Can you link to some examples of some "well hidden" cameras at a major
retailer? Most retailers don't bother to hide their cameras, so they're just
kinda lying out there. They're not overtly obvious, but if you know where to
look (eg. ceilings), you can find them.

>And isn't a website you don't own a public place?

Not really, it's public in the sense that anyone can access it, but it's also
private in the sense that all your activities are instanced and not visible to
anyone else.

>Do you expect Google not to track what you do on their site?

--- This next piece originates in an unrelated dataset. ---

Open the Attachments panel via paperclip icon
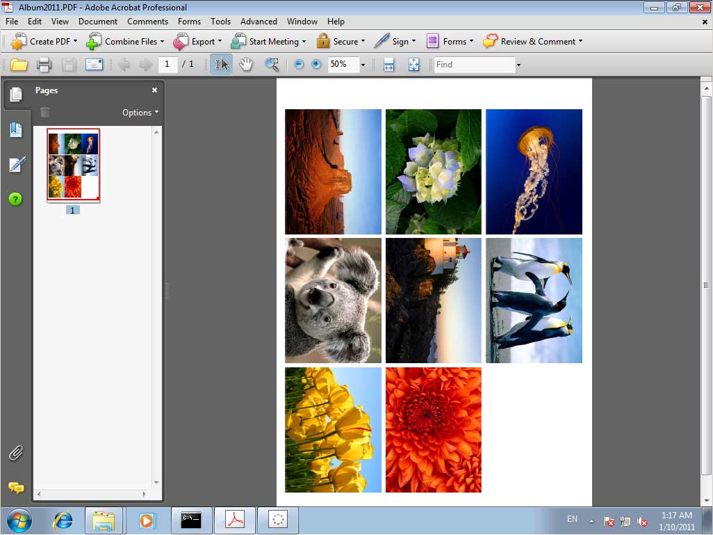[x=15, y=454]
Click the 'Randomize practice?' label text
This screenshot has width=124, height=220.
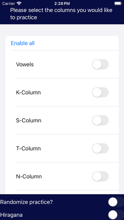click(x=26, y=202)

Facebook got flak a few years back when it was revealed that they were
surreptitiously recording everything you typed when you were creating a post,
even before you hit submit[1]. Clearly the average person doesn't _expect_
that their activities to be recorded 24/7.

[1]
[https://www.dailymail.co.uk/sciencetech/article-2525227/Face...](https://www.dailymail.co.uk/sciencetech/article-2525227/Facebook-
tracks-type-DONT-post-update-comment.html)

------
XCSme
Nice product! I feel that it looks a bit unpolished (but I assume it's an
MVP). You might also want to check the similar product I'm working on:
[https://www.usertrack.net](https://www.usertrack.net)

I also started with session replays and heatmaps, but ended up adding a lot
more analytics features. I personally only provide a self-hosted version as I
really beleive self-hosting improves user privacy by a lot, and I don't feel
comfortable storing all this possibly sensitive data (session recordings
especially) on my servers.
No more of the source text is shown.